> [WHAT THE TASK ASKS]: Produce the same data once more, line for line.

> [PROVIDED RECORDS]:

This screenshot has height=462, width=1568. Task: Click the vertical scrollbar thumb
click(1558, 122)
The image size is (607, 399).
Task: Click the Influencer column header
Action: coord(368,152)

> [YOUR SOLUTION]:
This screenshot has height=462, width=1568. Task: Click the vertical scrollbar thumb
click(1558, 122)
The image size is (607, 399).
Task: Click the Influencer column header
Action: coord(368,152)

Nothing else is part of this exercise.